■ EXERCISE DESCRIPTION ■
Copy the data from the line containing "The image size is (499, 333)." through the last line, including both.

■ DATA FOR THIS TASK ■
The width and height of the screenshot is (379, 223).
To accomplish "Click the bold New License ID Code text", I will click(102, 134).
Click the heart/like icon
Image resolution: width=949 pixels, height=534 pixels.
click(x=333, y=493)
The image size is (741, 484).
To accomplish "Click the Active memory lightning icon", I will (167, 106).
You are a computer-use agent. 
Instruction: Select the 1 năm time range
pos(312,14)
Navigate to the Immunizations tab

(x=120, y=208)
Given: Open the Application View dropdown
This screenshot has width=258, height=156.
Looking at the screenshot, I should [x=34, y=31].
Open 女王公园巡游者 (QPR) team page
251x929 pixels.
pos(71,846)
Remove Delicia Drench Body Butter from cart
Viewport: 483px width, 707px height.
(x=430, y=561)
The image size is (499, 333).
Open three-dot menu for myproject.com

■ EXERCISE RESULT ■
The image size is (499, 333).
Open three-dot menu for myproject.com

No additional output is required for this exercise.